- **Job**: Turn every line of the items below into a Markdown table with the columns Row and Line, where Row holds a running number. Leave out blank lines.

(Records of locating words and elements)
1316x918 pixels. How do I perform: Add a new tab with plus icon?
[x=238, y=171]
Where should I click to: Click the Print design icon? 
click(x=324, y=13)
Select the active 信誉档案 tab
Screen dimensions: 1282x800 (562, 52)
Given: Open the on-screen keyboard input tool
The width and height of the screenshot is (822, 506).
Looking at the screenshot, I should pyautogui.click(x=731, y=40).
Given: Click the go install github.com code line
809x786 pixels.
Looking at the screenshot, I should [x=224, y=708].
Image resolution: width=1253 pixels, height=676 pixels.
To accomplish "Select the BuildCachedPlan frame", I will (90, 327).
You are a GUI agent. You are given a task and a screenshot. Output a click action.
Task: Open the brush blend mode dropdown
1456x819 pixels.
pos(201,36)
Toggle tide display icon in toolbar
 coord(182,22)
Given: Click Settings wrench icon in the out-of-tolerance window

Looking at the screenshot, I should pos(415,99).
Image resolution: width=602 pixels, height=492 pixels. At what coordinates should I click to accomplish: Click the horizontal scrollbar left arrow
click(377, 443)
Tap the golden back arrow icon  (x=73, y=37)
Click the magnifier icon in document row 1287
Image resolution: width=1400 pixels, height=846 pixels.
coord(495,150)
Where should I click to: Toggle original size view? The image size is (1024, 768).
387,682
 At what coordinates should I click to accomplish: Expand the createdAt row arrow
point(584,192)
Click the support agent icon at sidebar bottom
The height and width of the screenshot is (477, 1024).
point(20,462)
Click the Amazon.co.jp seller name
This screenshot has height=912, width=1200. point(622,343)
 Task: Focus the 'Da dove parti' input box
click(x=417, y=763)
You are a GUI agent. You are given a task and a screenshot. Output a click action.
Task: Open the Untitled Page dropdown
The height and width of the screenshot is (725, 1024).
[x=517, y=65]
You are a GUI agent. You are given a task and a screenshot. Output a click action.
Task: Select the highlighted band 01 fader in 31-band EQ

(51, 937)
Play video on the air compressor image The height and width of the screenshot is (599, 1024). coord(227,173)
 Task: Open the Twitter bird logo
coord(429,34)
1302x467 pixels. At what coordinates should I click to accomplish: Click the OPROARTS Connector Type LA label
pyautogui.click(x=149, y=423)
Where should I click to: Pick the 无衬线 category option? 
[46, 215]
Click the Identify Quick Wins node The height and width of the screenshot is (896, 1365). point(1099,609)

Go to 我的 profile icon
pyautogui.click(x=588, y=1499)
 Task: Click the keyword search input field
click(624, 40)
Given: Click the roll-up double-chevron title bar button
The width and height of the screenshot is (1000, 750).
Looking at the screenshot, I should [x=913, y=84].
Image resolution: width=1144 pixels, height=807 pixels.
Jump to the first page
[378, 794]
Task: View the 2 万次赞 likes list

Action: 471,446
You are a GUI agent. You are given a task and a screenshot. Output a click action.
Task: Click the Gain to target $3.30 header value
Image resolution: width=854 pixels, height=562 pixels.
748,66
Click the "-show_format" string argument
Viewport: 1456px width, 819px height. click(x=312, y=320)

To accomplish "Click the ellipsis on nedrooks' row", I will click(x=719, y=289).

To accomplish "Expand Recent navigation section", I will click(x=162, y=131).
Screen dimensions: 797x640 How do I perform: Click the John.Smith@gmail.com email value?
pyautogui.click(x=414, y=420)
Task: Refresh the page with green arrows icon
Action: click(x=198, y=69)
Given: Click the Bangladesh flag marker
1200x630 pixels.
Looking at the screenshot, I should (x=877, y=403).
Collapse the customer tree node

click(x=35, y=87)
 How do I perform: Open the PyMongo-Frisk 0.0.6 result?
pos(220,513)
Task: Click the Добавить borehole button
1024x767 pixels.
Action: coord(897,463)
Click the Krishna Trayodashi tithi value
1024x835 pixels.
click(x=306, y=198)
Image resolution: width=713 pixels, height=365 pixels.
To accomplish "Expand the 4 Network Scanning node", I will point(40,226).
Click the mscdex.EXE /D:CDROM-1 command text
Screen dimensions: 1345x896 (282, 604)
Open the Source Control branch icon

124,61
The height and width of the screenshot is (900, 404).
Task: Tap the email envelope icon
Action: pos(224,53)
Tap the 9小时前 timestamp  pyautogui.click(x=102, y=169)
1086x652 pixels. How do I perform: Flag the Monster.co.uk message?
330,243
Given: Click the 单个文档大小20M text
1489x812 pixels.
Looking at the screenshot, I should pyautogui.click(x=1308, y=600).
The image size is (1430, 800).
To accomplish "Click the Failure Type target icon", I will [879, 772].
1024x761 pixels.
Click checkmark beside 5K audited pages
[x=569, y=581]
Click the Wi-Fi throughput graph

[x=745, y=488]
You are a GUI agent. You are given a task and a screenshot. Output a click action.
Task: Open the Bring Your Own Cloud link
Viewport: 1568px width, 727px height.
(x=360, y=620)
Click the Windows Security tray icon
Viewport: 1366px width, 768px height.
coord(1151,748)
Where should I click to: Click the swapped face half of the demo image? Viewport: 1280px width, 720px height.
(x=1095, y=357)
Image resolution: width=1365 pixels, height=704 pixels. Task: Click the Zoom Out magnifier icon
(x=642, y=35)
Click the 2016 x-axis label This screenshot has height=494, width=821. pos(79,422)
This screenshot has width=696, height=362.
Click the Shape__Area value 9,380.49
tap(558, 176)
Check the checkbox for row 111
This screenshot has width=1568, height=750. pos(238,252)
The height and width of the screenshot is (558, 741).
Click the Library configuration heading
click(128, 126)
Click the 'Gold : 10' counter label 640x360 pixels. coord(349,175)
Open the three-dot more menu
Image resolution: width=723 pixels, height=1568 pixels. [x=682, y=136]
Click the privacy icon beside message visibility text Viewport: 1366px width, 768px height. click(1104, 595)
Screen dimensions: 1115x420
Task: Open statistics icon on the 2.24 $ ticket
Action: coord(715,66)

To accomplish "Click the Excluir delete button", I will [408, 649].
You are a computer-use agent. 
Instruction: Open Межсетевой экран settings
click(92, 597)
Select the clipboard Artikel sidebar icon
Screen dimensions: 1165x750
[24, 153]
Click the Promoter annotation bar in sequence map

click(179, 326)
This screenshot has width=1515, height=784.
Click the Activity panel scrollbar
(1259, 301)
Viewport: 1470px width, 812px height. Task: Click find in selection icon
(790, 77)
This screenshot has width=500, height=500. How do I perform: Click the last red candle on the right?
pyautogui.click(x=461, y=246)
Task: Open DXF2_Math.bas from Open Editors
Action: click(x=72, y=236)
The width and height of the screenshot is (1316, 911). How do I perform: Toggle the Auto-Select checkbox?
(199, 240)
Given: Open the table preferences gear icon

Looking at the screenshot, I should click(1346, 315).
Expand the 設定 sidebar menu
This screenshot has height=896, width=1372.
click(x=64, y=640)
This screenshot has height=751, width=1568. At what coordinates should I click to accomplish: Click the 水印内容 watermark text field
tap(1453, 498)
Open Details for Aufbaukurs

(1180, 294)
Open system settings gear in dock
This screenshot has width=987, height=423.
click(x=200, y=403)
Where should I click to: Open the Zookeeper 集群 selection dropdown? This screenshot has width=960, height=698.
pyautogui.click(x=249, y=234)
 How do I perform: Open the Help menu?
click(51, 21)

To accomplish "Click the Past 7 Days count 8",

- **Exercise solution**:
| Row | Line |
|---|---|
| 1 | 1316x918 pixels. How do I perform: Add a new tab with plus icon? |
| 2 | [x=238, y=171] |
| 3 | Where should I click to: Click the Print design icon?  |
| 4 | click(x=324, y=13) |
| 5 | Select the active 信誉档案 tab |
| 6 | Screen dimensions: 1282x800 (562, 52) |
| 7 | Given: Open the on-screen keyboard input tool |
| 8 | The width and height of the screenshot is (822, 506). |
| 9 | Looking at the screenshot, I should pyautogui.click(x=731, y=40). |
| 10 | Given: Click the go install github.com code line |
| 11 | 809x786 pixels. |
| 12 | Looking at the screenshot, I should [x=224, y=708]. |
| 13 | Image resolution: width=1253 pixels, height=676 pixels. |
| 14 | To accomplish "Select the BuildCachedPlan frame", I will (90, 327). |
| 15 | You are a GUI agent. You are given a task and a screenshot. Output a click action. |
| 16 | Task: Open the brush blend mode dropdown |
| 17 | 1456x819 pixels. |
| 18 | pos(201,36) |
| 19 | Toggle tide display icon in toolbar |
| 20 |  coord(182,22) |
| 21 | Given: Click Settings wrench icon in the out-of-tolerance window |
| 22 | Looking at the screenshot, I should pos(415,99). |
| 23 | Image resolution: width=602 pixels, height=492 pixels. At what coordinates should I click to accomplish: Click the horizontal scrollbar left arrow |
| 24 | click(377, 443) |
| 25 | Tap the golden back arrow icon  (x=73, y=37) |
| 26 | Click the magnifier icon in document row 1287 |
| 27 | Image resolution: width=1400 pixels, height=846 pixels. |
| 28 | coord(495,150) |
| 29 | Where should I click to: Toggle original size view? The image size is (1024, 768). |
| 30 | 387,682 |
| 31 |  At what coordinates should I click to accomplish: Expand the createdAt row arrow |
| 32 | point(584,192) |
| 33 | Click the support agent icon at sidebar bottom |
| 34 | The height and width of the screenshot is (477, 1024). |
| 35 | point(20,462) |
| 36 | Click the Amazon.co.jp seller name |
| 37 | This screenshot has height=912, width=1200. point(622,343) |
| 38 |  Task: Focus the 'Da dove parti' input box |
| 39 | click(x=417, y=763) |
| 40 | You are a GUI agent. You are given a task and a screenshot. Output a click action. |
| 41 | Task: Open the Untitled Page dropdown |
| 42 | The height and width of the screenshot is (725, 1024). |
| 43 | [x=517, y=65] |
| 44 | You are a GUI agent. You are given a task and a screenshot. Output a click action. |
| 45 | Task: Select the highlighted band 01 fader in 31-band EQ |
| 46 | (51, 937) |
| 47 | Play video on the air compressor image The height and width of the screenshot is (599, 1024). coord(227,173) |
| 48 |  Task: Open the Twitter bird logo |
| 49 | coord(429,34) |
| 50 | 1302x467 pixels. At what coordinates should I click to accomplish: Click the OPROARTS Connector Type LA label |
| 51 | pyautogui.click(x=149, y=423) |
| 52 | Where should I click to: Pick the 无衬线 category option?  |
| 53 | [46, 215] |
| 54 | Click the Identify Quick Wins node The height and width of the screenshot is (896, 1365). point(1099,609) |
| 55 | Go to 我的 profile icon |
| 56 | pyautogui.click(x=588, y=1499) |
| 57 |  Task: Click the keyword search input field |
| 58 | click(624, 40) |
| 59 | Given: Click the roll-up double-chevron title bar button |
| 60 | The width and height of the screenshot is (1000, 750). |
| 61 | Looking at the screenshot, I should [x=913, y=84]. |
| 62 | Image resolution: width=1144 pixels, height=807 pixels. |
| 63 | Jump to the first page |
| 64 | [378, 794] |
| 65 | Task: View the 2 万次赞 likes list |
| 66 | Action: 471,446 |
| 67 | You are a GUI agent. You are given a task and a screenshot. Output a click action. |
| 68 | Task: Click the Gain to target $3.30 header value |
| 69 | Image resolution: width=854 pixels, height=562 pixels. |
| 70 | 748,66 |
| 71 | Click the "-show_format" string argument |
| 72 | Viewport: 1456px width, 819px height. click(x=312, y=320) |
| 73 | To accomplish "Click the ellipsis on nedrooks' row", I will click(x=719, y=289). |
| 74 | To accomplish "Expand Recent navigation section", I will click(x=162, y=131). |
| 75 | Screen dimensions: 797x640 How do I perform: Click the John.Smith@gmail.com email value? |
| 76 | pyautogui.click(x=414, y=420) |
| 77 | Task: Refresh the page with green arrows icon |
| 78 | Action: click(x=198, y=69) |
| 79 | Given: Click the Bangladesh flag marker |
| 80 | 1200x630 pixels. |
| 81 | Looking at the screenshot, I should (x=877, y=403). |
| 82 | Collapse the customer tree node |
| 83 | click(x=35, y=87) |
| 84 |  How do I perform: Open the PyMongo-Frisk 0.0.6 result? |
| 85 | pos(220,513) |
| 86 | Task: Click the Добавить borehole button |
| 87 | 1024x767 pixels. |
| 88 | Action: coord(897,463) |
| 89 | Click the Krishna Trayodashi tithi value |
| 90 | 1024x835 pixels. |
| 91 | click(x=306, y=198) |
| 92 | Image resolution: width=713 pixels, height=365 pixels. |
| 93 | To accomplish "Expand the 4 Network Scanning node", I will point(40,226). |
| 94 | Click the mscdex.EXE /D:CDROM-1 command text |
| 95 | Screen dimensions: 1345x896 (282, 604) |
| 96 | Open the Source Control branch icon |
| 97 | 124,61 |
| 98 | The height and width of the screenshot is (900, 404). |
| 99 | Task: Tap the email envelope icon |
| 100 | Action: pos(224,53) |
| 101 | Tap the 9小时前 timestamp  pyautogui.click(x=102, y=169) |
| 102 | 1086x652 pixels. How do I perform: Flag the Monster.co.uk message? |
| 103 | 330,243 |
| 104 | Given: Click the 单个文档大小20M text |
| 105 | 1489x812 pixels. |
| 106 | Looking at the screenshot, I should pyautogui.click(x=1308, y=600). |
| 107 | The image size is (1430, 800). |
| 108 | To accomplish "Click the Failure Type target icon", I will [879, 772]. |
| 109 | 1024x761 pixels. |
| 110 | Click checkmark beside 5K audited pages |
| 111 | [x=569, y=581] |
| 112 | Click the Wi-Fi throughput graph |
| 113 | [x=745, y=488] |
| 114 | You are a GUI agent. You are given a task and a screenshot. Output a click action. |
| 115 | Task: Open the Bring Your Own Cloud link |
| 116 | Viewport: 1568px width, 727px height. |
| 117 | (x=360, y=620) |
| 118 | Click the Windows Security tray icon |
| 119 | Viewport: 1366px width, 768px height. |
| 120 | coord(1151,748) |
| 121 | Where should I click to: Click the swapped face half of the demo image? Viewport: 1280px width, 720px height. |
| 122 | (x=1095, y=357) |
| 123 | Image resolution: width=1365 pixels, height=704 pixels. Task: Click the Zoom Out magnifier icon |
| 124 | (x=642, y=35) |
| 125 | Click the 2016 x-axis label This screenshot has height=494, width=821. pos(79,422) |
| 126 | This screenshot has width=696, height=362. |
| 127 | Click the Shape__Area value 9,380.49 |
| 128 | tap(558, 176) |
| 129 | Check the checkbox for row 111 |
| 130 | This screenshot has width=1568, height=750. pos(238,252) |
| 131 | The height and width of the screenshot is (558, 741). |
| 132 | Click the Library configuration heading |
| 133 | click(128, 126) |
| 134 | Click the 'Gold : 10' counter label 640x360 pixels. coord(349,175) |
| 135 | Open the three-dot more menu |
| 136 | Image resolution: width=723 pixels, height=1568 pixels. [x=682, y=136] |
| 137 | Click the privacy icon beside message visibility text Viewport: 1366px width, 768px height. click(1104, 595) |
| 138 | Screen dimensions: 1115x420 |
| 139 | Task: Open statistics icon on the 2.24 $ ticket |
| 140 | Action: coord(715,66) |
| 141 | To accomplish "Click the Excluir delete button", I will [408, 649]. |
| 142 | You are a computer-use agent.  |
| 143 | Instruction: Open Межсетевой экран settings |
| 144 | click(92, 597) |
| 145 | Select the clipboard Artikel sidebar icon |
| 146 | Screen dimensions: 1165x750 |
| 147 | [24, 153] |
| 148 | Click the Promoter annotation bar in sequence map |
| 149 | click(179, 326) |
| 150 | This screenshot has width=1515, height=784. |
| 151 | Click the Activity panel scrollbar |
| 152 | (1259, 301) |
| 153 | Viewport: 1470px width, 812px height. Task: Click find in selection icon |
| 154 | (790, 77) |
| 155 | This screenshot has width=500, height=500. How do I perform: Click the last red candle on the right? |
| 156 | pyautogui.click(x=461, y=246) |
| 157 | Task: Open DXF2_Math.bas from Open Editors |
| 158 | Action: click(x=72, y=236) |
| 159 | The width and height of the screenshot is (1316, 911). How do I perform: Toggle the Auto-Select checkbox? |
| 160 | (199, 240) |
| 161 | Given: Open the table preferences gear icon |
| 162 | Looking at the screenshot, I should click(1346, 315). |
| 163 | Expand the 設定 sidebar menu |
| 164 | This screenshot has height=896, width=1372. |
| 165 | click(x=64, y=640) |
| 166 | This screenshot has height=751, width=1568. At what coordinates should I click to accomplish: Click the 水印内容 watermark text field |
| 167 | tap(1453, 498) |
| 168 | Open Details for Aufbaukurs |
| 169 | (1180, 294) |
| 170 | Open system settings gear in dock |
| 171 | This screenshot has width=987, height=423. |
| 172 | click(x=200, y=403) |
| 173 | Where should I click to: Open the Zookeeper 集群 selection dropdown? This screenshot has width=960, height=698. |
| 174 | pyautogui.click(x=249, y=234) |
| 175 |  How do I perform: Open the Help menu? |
| 176 | click(51, 21) |
| 177 | To accomplish "Click the Past 7 Days count 8", |